GS : Dampaknya apa, Pak Paul ?

PG : Dampaknya yang pertama mudah jatuh ke dalam perangkap iblis. Betapa banyak dan seringnya laki-laki jatuh ke dalam dosa akibat tidak mengindahkan rambu-rambu yang telah diberikan Tuhan kepadanya. Jadi misalnya secara fakta, lebih banyak laki-laki yang ditangkap dan menjadi narapidana di penjara dibandingkan perempuan. Kenapa ? Karena tidak mengindahkan rambu-rambu, tidak mau tahu apakah dia salah atau tidak, yang penting ingin membuktikan diri dan tetap melakukan, menerjang saja dan yang salah dilakukan dan tidak boleh juga diperbuat. Jadi kecenderungan untuk jatuh ke dalam dosa akhirnya sangatlah besar.

GS : Apakah ada dampak yang lain, Pak Paul ?
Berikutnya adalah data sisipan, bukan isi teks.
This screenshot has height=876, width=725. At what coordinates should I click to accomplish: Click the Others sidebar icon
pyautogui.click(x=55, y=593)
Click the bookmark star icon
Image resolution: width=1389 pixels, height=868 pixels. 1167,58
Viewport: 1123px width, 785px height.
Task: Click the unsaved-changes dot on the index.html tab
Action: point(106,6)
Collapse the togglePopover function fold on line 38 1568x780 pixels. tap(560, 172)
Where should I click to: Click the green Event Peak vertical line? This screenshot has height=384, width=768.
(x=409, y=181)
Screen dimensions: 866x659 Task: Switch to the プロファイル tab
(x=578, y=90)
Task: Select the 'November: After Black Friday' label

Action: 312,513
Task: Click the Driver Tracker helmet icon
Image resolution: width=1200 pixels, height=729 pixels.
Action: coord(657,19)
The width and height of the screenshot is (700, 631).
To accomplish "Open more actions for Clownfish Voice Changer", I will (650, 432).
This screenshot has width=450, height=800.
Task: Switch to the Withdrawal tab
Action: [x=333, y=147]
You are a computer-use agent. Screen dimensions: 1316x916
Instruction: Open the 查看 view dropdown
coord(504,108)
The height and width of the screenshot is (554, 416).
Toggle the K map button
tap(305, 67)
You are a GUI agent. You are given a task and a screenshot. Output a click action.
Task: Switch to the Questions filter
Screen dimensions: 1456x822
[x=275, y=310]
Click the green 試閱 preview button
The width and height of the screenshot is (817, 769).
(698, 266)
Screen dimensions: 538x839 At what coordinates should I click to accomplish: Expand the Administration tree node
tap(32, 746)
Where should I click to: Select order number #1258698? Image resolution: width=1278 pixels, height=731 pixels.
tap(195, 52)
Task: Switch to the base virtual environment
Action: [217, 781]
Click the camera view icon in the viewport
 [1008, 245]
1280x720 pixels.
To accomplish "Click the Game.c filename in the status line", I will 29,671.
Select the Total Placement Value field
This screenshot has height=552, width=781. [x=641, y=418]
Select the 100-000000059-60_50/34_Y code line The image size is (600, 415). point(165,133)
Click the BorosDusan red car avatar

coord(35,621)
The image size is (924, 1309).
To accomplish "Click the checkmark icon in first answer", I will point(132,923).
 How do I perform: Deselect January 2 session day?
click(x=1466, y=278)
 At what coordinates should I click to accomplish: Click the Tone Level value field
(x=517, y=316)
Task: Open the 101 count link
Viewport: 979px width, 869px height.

PG : Yang kedua, kecenderungannya laki-laki adalah mengembangkan jiwa pemberontak karena tidak mau mengindahkan rambu-rambu, pokoknya asal tabrak saja, jadi laki-laki itu lebih rentan mengembangkan jiwa pemberontak dibandingkan perempuan. Seringkali laki-laki mengambil keputusan yang keliru hanya karena ingin menunjukkan pemberontakannya, dia tidak bisa terima dan kemudian dia langsung melakukan hal yang sebaliknya. Misalnya saya masih ingat waktu saya masih kuliah dulu, saya dengan istri saya yang saat itu masih menjadi pacar saya mengalami konflik sebab saat itu rasanya dia sedang siap-siap untuk kembali lagi kepada pacarnya yang pertama maka kira-kira saya akan putus dengan dia. Ketika saya mendengar kabar itu saya sangat terluka hati dan saya masih ingat malam itu, saya langsung mengambil keputusan saya ingin ke rumah teman saya. Masalahnya adalah saya tinggal di Los Angeles dan teman saya tinggalnya di San Fransisco, jadi harus mengendarai mobil 8 jam. Malam-malam jam 12 malam saya menyetir mobil sendirian, itu adalah sebuah kebodohan yang sebetulnya tidak perlu, bagaimana kalau saya mengantuk di jalan bisa tabrakan dan sebagainya. Sekali lagi kadang-kadang laki-laki tidak bisa terima. Jadi rambu-rambu bahaya dan sebagainya bisa langsung ditabrak karena kita laki-laki lebih mudah mengembangkan jiwa pemberontak dibandingkan perempuan.

GS : Di dalam menabrak atau melanggar rambu-rambu seringkali yang ditabrak bukanlah rambu-rambunya sendiri, tapi bisa jadi orang-orang yang di sekelilingnya yang menjadi korban.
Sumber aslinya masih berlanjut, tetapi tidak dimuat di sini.